# Bayesian Optimization over standard imputers

In [1]:
import sys
import warnings
import pandas as pd
import numpy as np

from IPython.display import HTML, display
import tabulate

warnings.simplefilter("ignore")


from hyperimpute.utils.distributions import enable_reproducible_results

enable_reproducible_results()

# Load imputers

In [2]:
from hyperimpute.plugins.imputers import Imputers, ImputerPlugin
from hyperimpute.plugins.utils.metrics import RMSE
from hyperimpute.plugins.utils.simulate import simulate_nan
from hyperimpute.utils.optimizer import EarlyStoppingExceeded, create_study

imputers = Imputers()

imputers.list()

imputers_seed = [
    "miracle",
    "miwae",
    "gain",
    "softimpute",
    "sinkhorn",
    "mean",
    "sklearn_ice",
    "most_frequent",
    "median",
    "EM",
    "sklearn_missforest",
]

subsample = 500

2022-01-12 00:19:19.822381: W tensorflow/stream_executor/platform/default/dso_loader.cc:64] Could not load dynamic library 'libcudart.so.11.0'; dlerror: libcudart.so.11.0: cannot open shared object file: No such file or directory
2022-01-12 00:19:19.822408: I tensorflow/stream_executor/cuda/cudart_stub.cc:29] Ignore above cudart dlerror if you do not have a GPU set up on your machine.
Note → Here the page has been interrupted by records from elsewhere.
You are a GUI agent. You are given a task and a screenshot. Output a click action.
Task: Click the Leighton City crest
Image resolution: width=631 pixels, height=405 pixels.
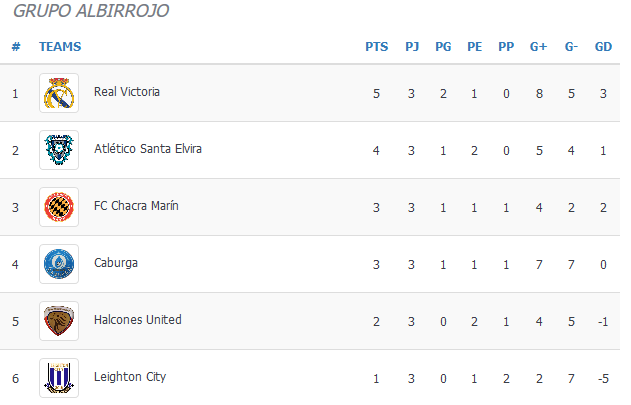[x=59, y=378]
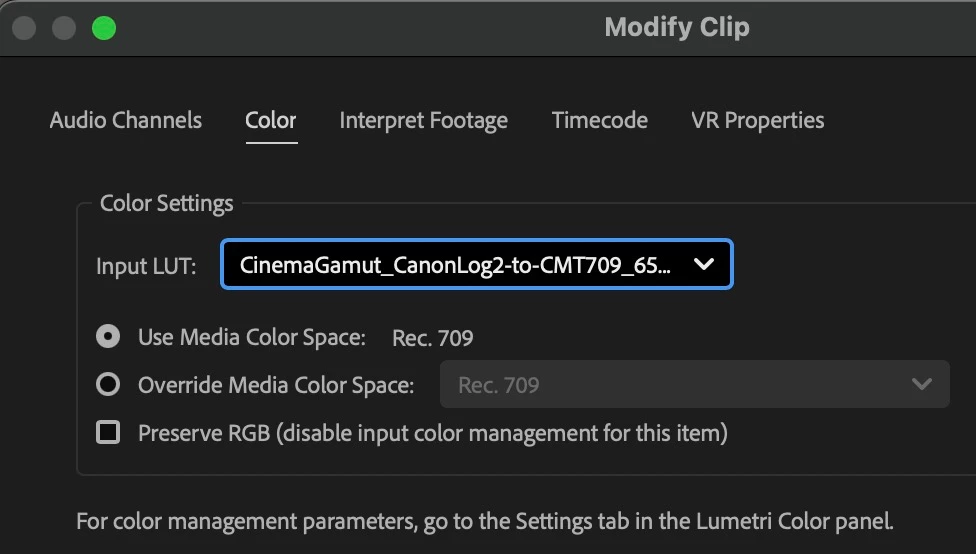Go to the Timecode tab

(x=599, y=120)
Instructions for updating:
non-resource variables are not supported in the long term


# Helpers

In [3]:
from sklearn.preprocessing import MinMaxScaler


def ampute(x, mechanism, p_miss):
    x_simulated = simulate_nan(x, p_miss, mechanism)

    mask = x_simulated["mask"]
    x_miss = x_simulated["X_incomp"]

    return x, x_miss, mask


def scale_data(X):
    X = np.asarray(X)
    preproc = MinMaxScaler()

    return np.asarray(preproc.fit_transform(X))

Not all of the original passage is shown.